◆ **Task objective**:
Return only the number of lines in the entries below that hold the word "agent".

____________

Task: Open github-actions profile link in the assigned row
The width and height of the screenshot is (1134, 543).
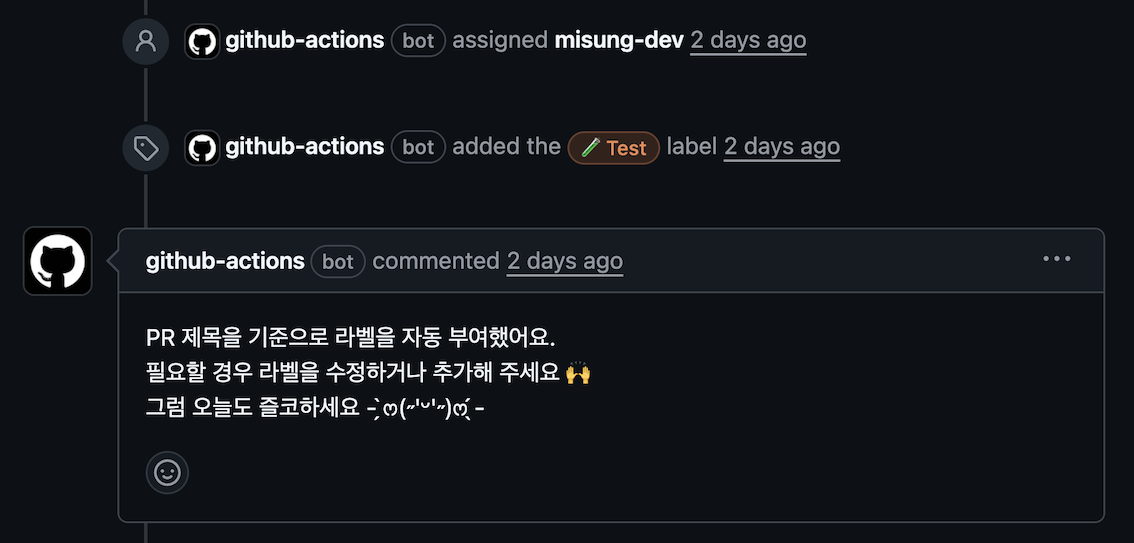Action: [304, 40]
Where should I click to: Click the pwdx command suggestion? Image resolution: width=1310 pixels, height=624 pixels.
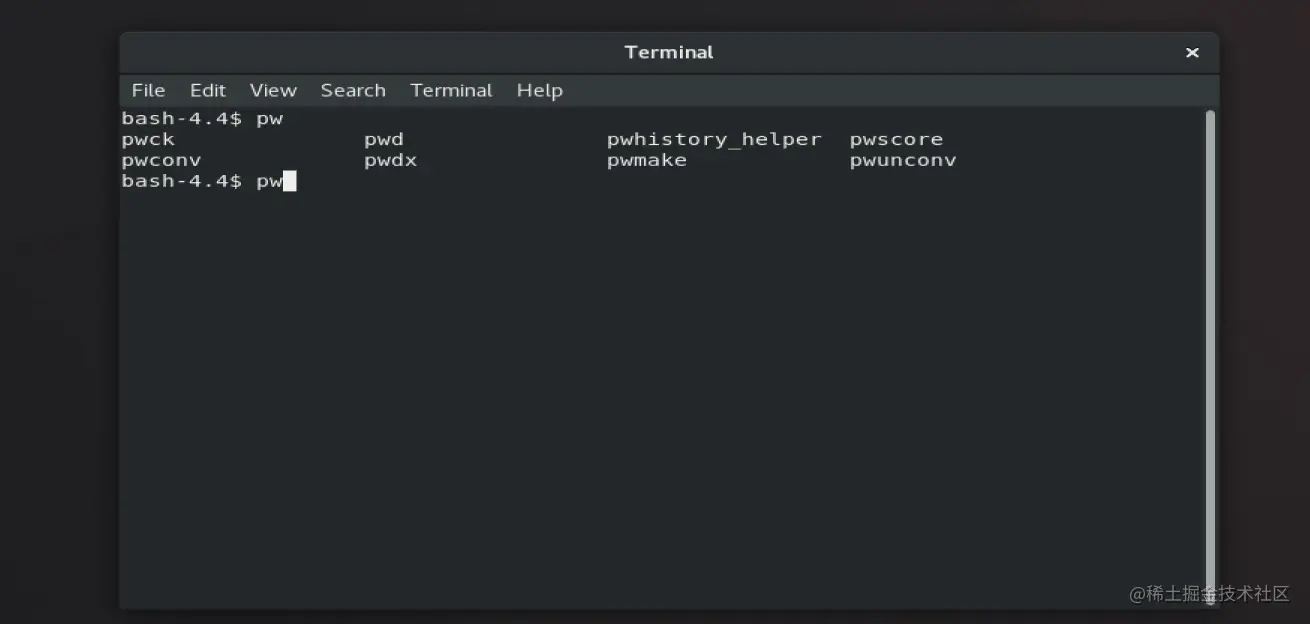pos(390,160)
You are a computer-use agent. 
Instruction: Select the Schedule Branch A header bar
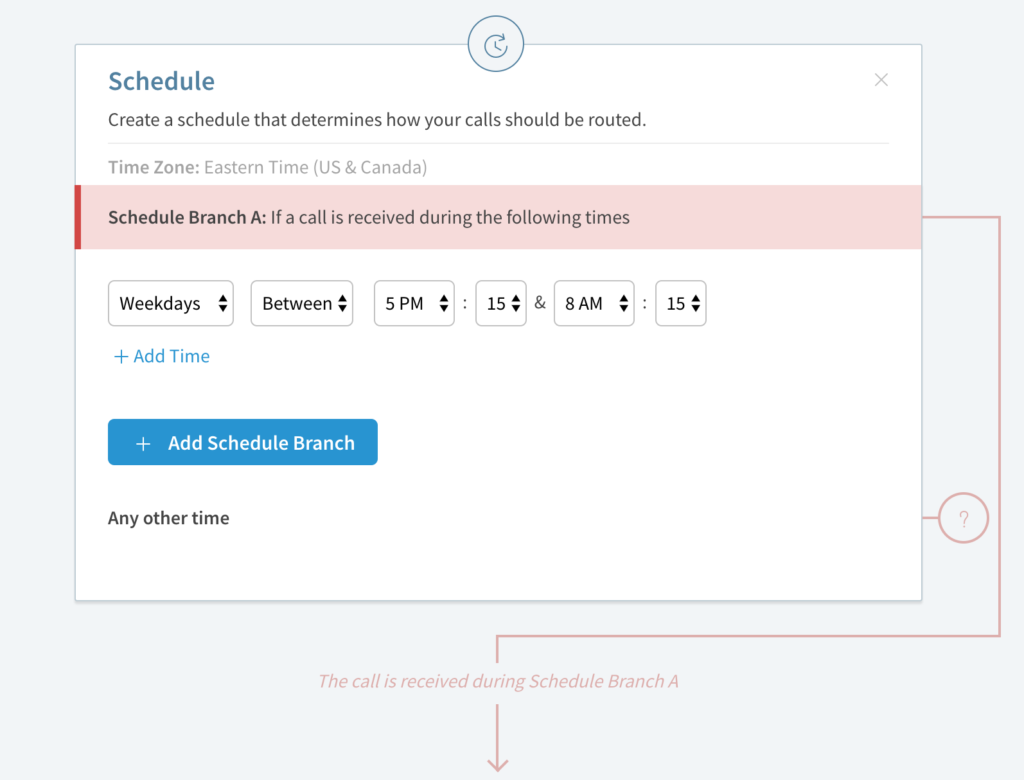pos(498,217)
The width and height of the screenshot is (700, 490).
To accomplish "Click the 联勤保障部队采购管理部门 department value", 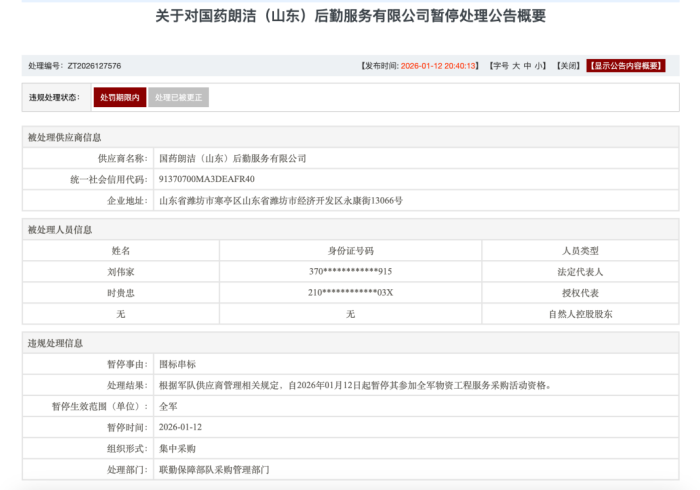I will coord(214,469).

____________

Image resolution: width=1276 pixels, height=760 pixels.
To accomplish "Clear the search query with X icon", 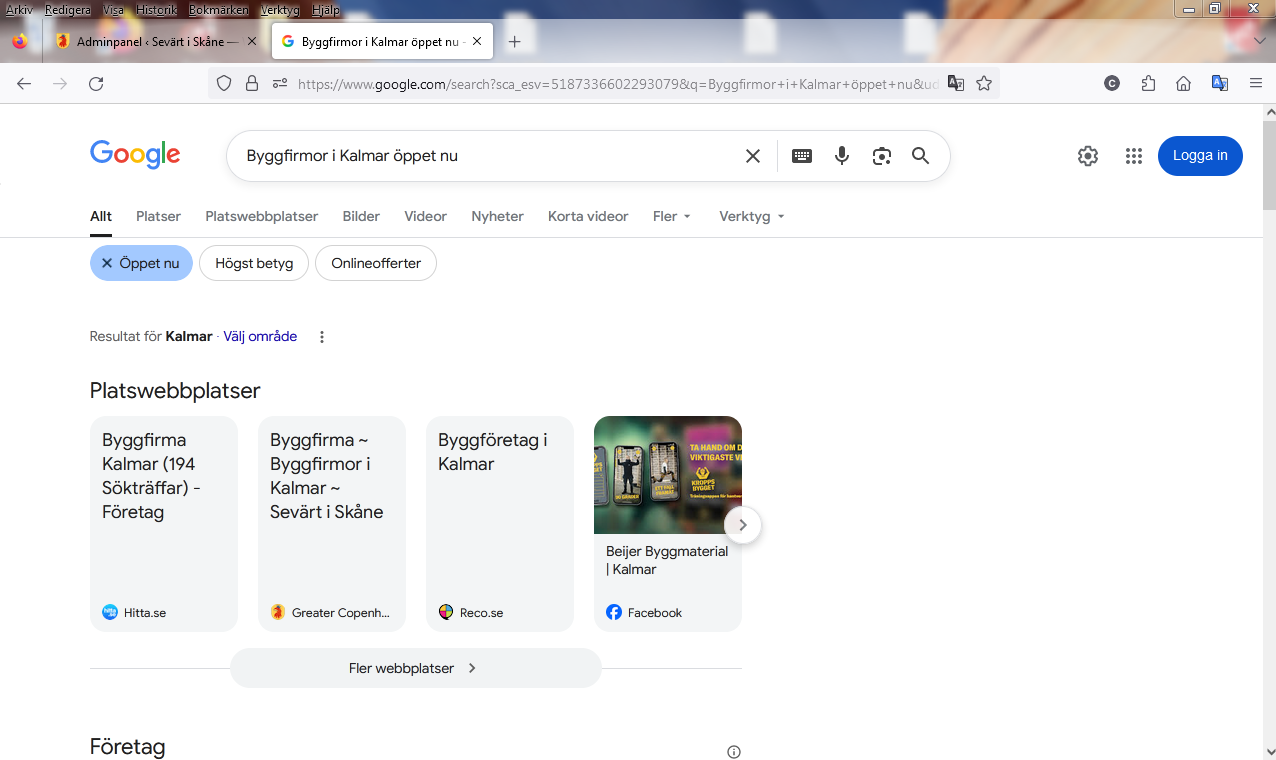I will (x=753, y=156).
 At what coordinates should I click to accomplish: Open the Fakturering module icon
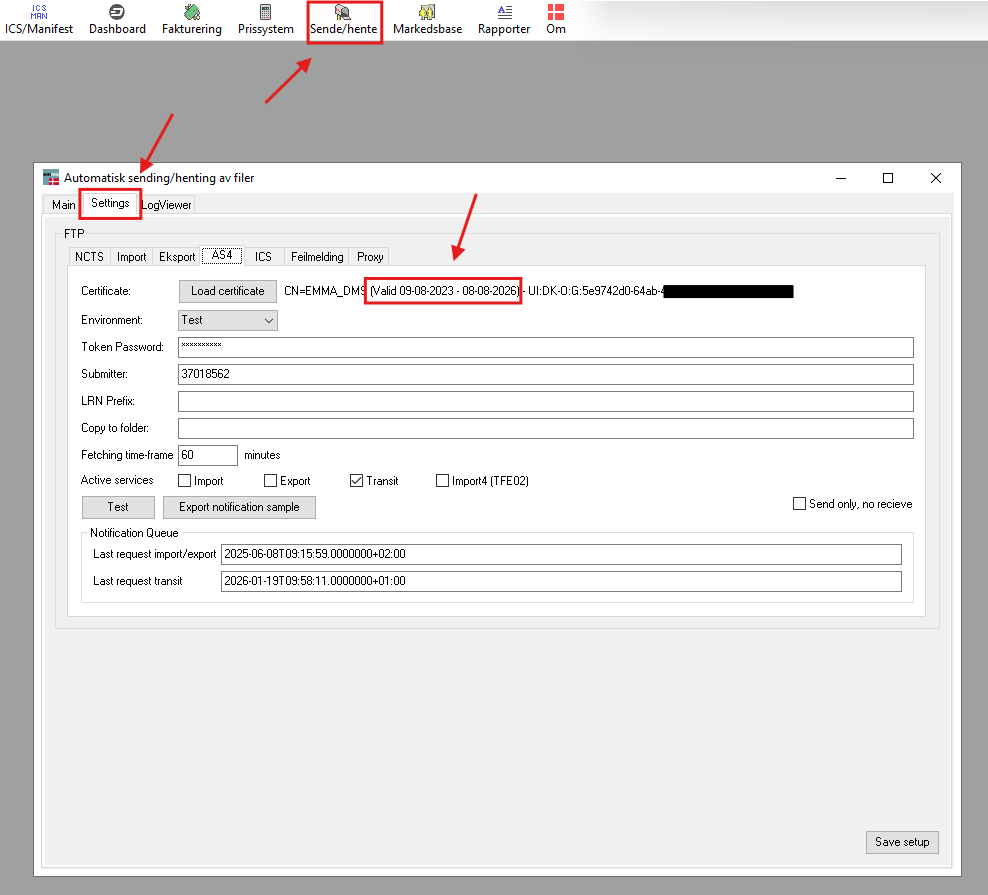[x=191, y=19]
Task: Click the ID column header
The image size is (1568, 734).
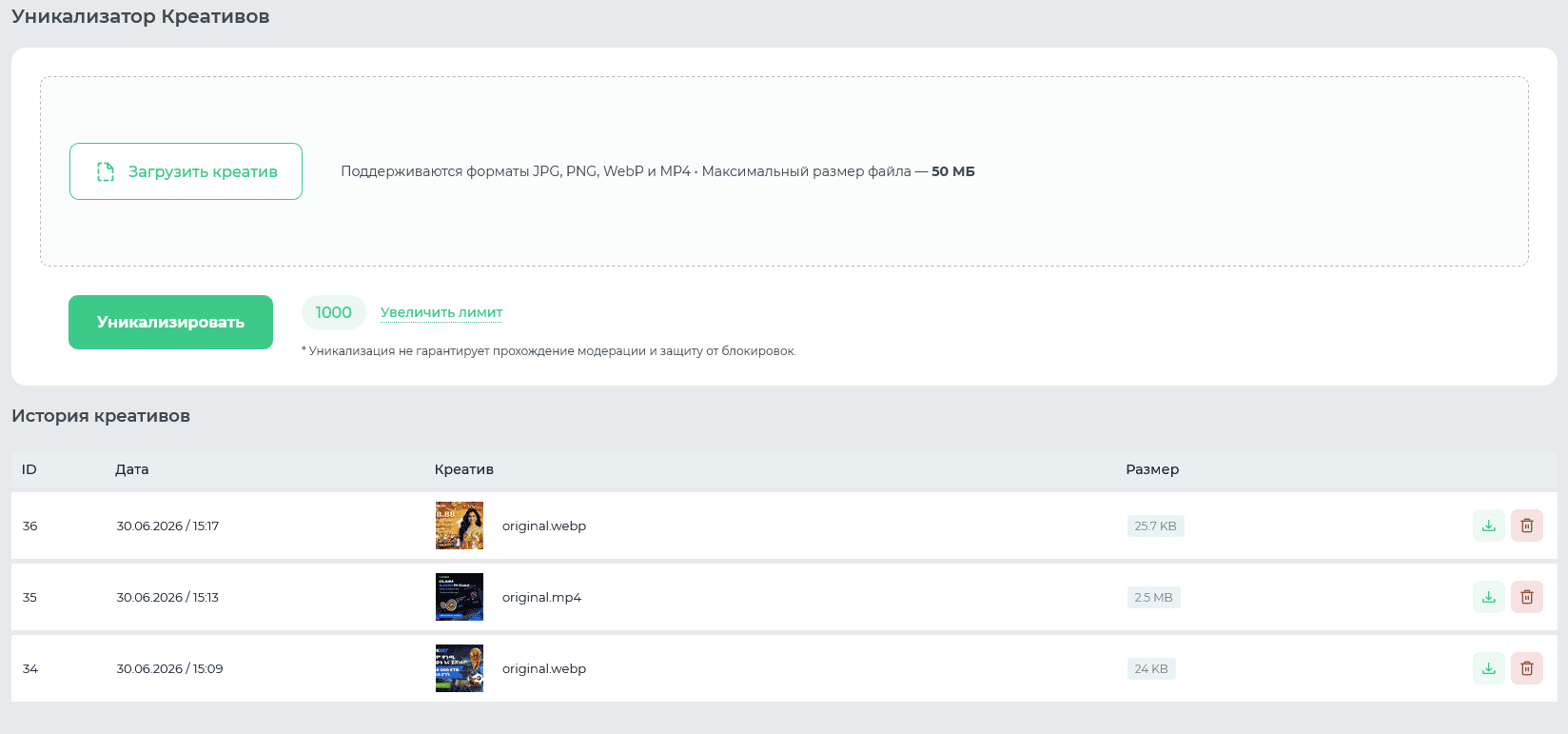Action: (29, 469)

____________

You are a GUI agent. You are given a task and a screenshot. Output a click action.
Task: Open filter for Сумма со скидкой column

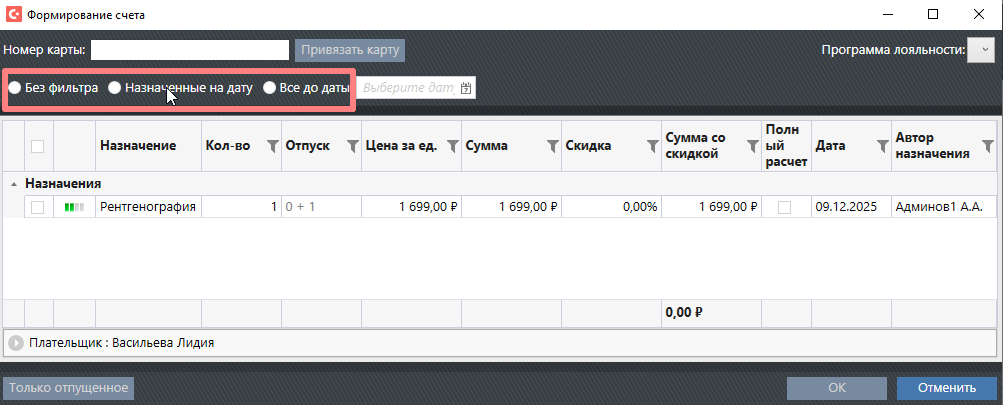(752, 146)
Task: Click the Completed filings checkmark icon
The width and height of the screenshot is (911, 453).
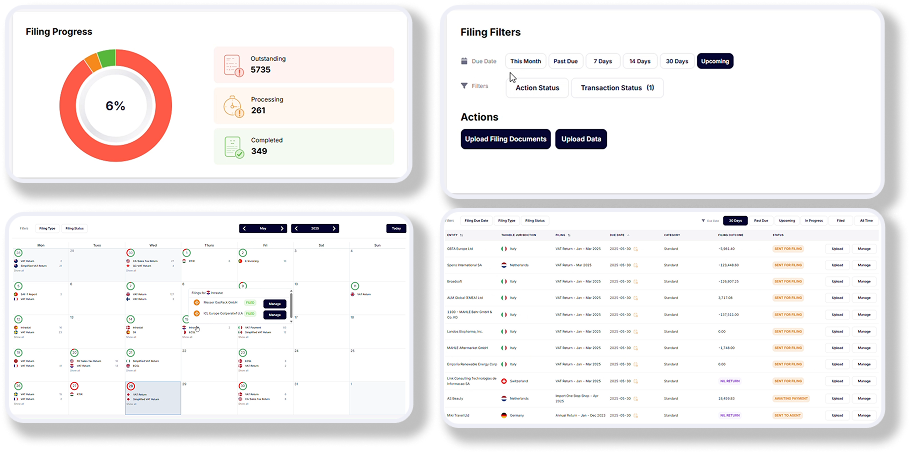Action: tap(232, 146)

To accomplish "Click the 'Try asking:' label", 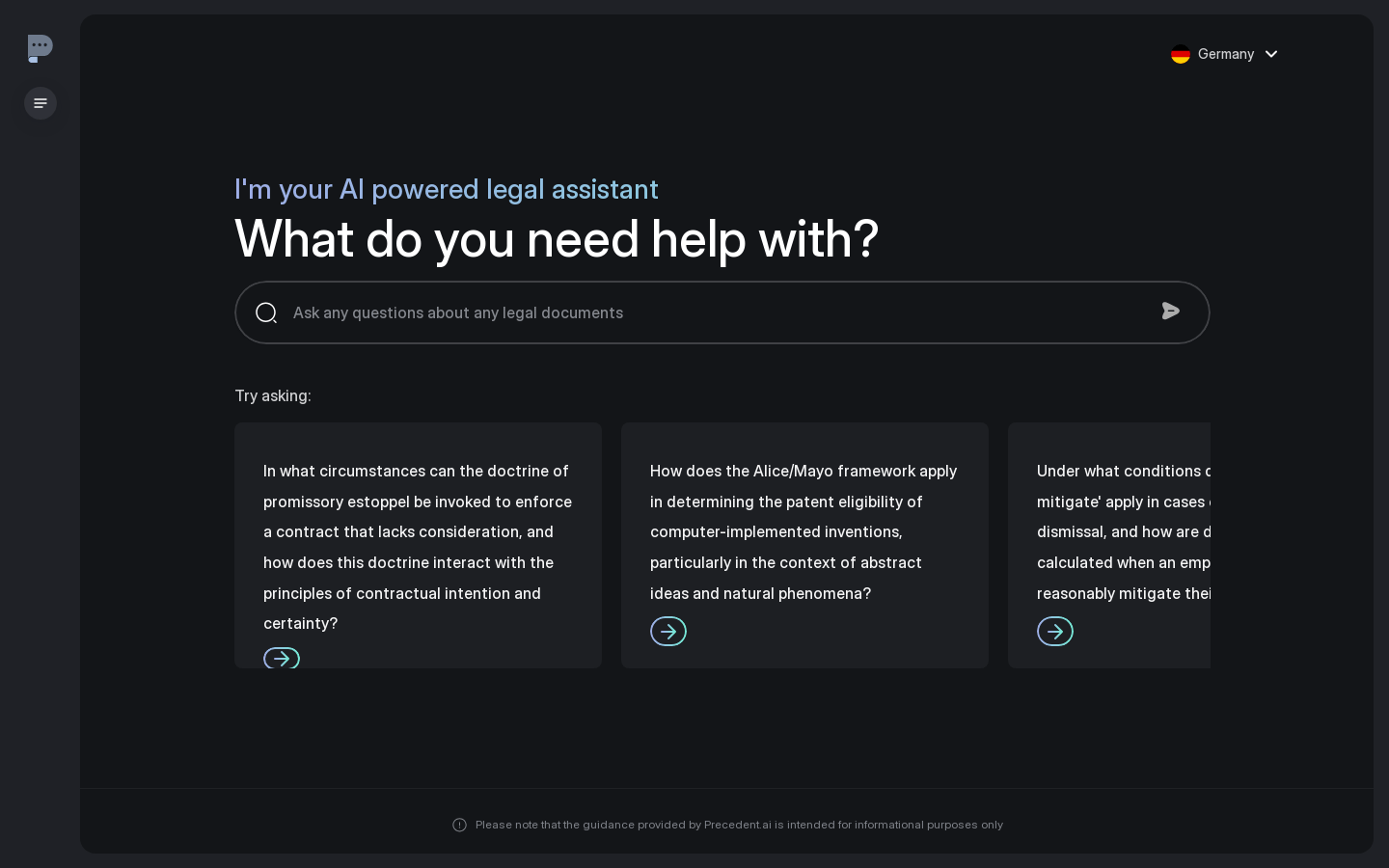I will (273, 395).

____________

◆ **Expected answer**:
2